** begin **

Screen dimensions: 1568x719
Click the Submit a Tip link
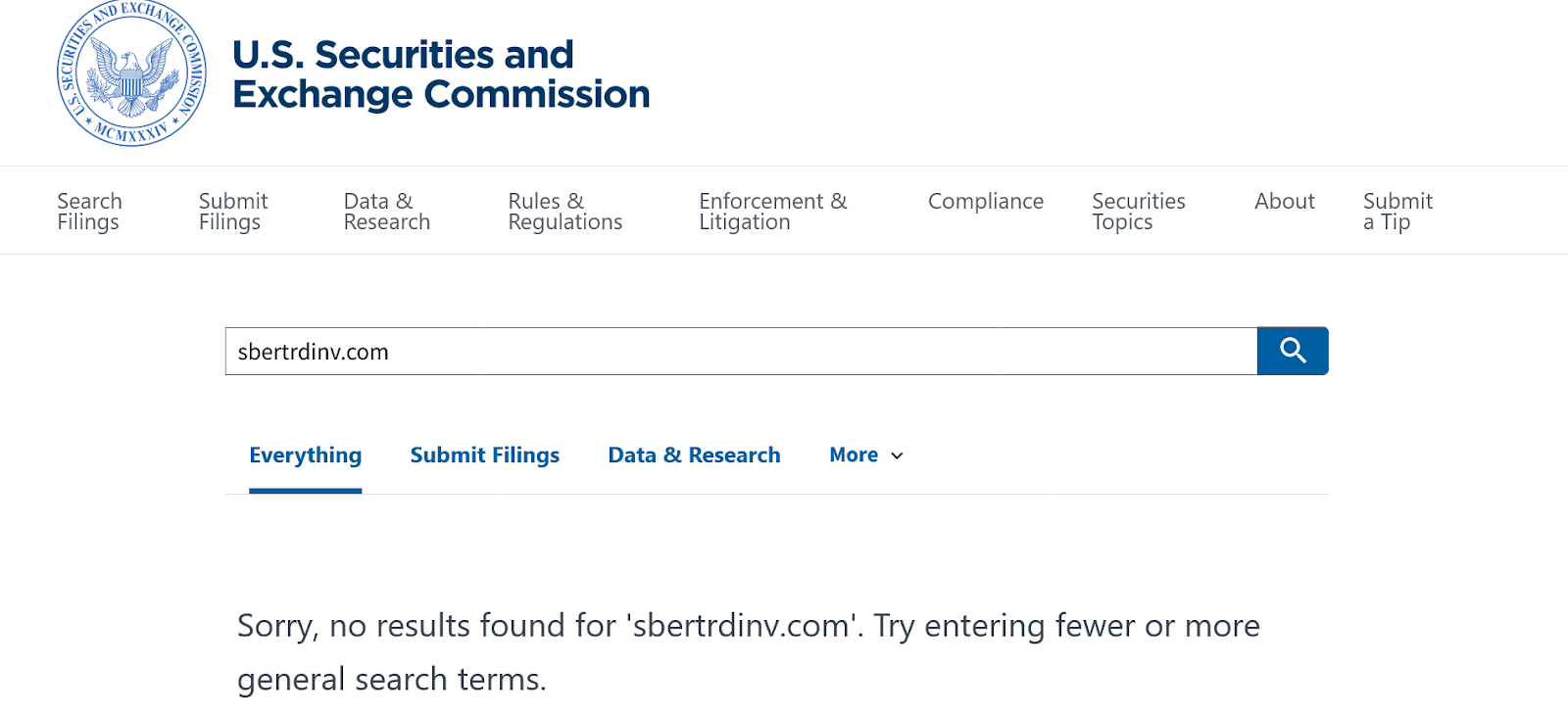click(1396, 212)
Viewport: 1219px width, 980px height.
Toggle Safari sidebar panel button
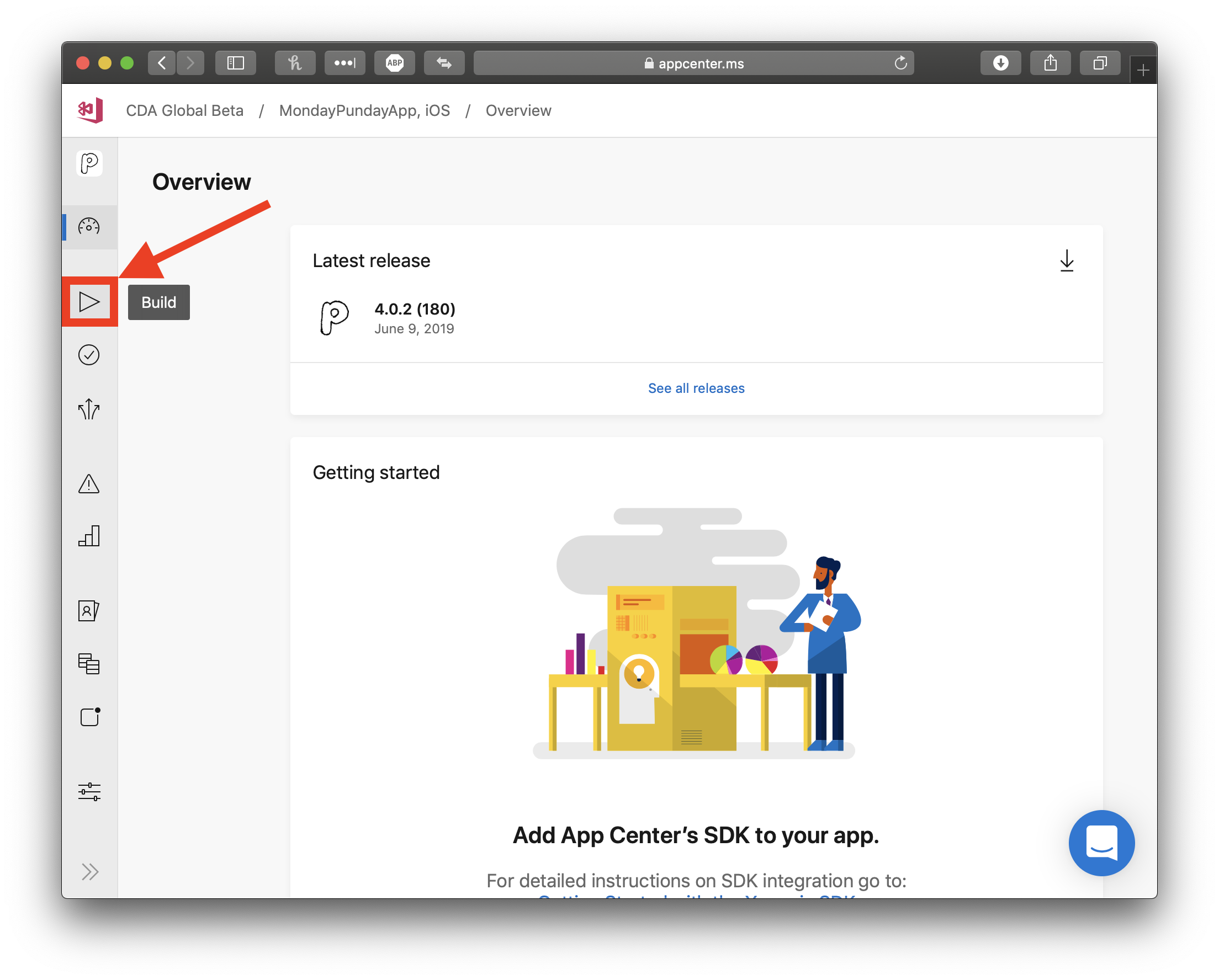click(235, 63)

** end **

Could you rewrite the material above with "Submit a Tip" swapped for "Send a Tip" and everything else left as it is, omitting the pictures from your answer?

■ Full output
Screen dimensions: 1568x719
Click the Send a Tip link
click(1396, 212)
Viewport: 1219px width, 980px height.
Toggle Safari sidebar panel button
click(235, 63)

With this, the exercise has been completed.